EXERCISE: In the listing below, the answer starts at the line that has "Screen dimensions: 428x411" and stops after the line that has "the Search Visas"; please repeat that part exactly and nothing more.

DATASET EXCERPTS:

[Start of Attachment]

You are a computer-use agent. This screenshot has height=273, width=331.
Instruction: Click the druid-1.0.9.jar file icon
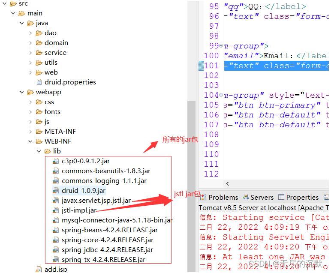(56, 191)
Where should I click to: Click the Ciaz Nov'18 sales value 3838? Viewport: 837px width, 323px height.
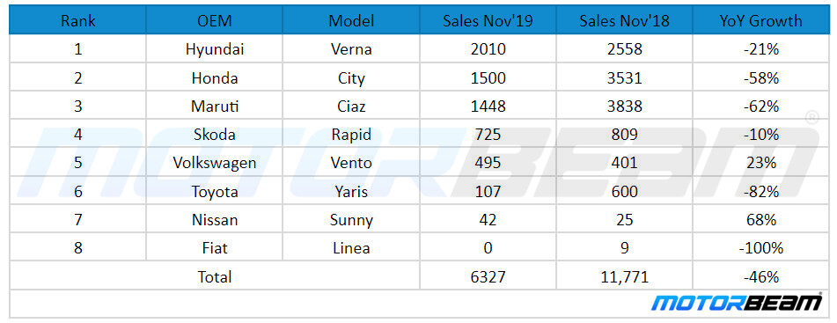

[End of Attachment]
[Start of Attachment]

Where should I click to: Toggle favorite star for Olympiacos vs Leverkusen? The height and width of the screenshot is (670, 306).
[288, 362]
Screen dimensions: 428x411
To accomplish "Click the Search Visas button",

[End of Attachment]

TASK RESPONSE:
Screen dimensions: 428x411
To accomplish "Click the Search Visas button",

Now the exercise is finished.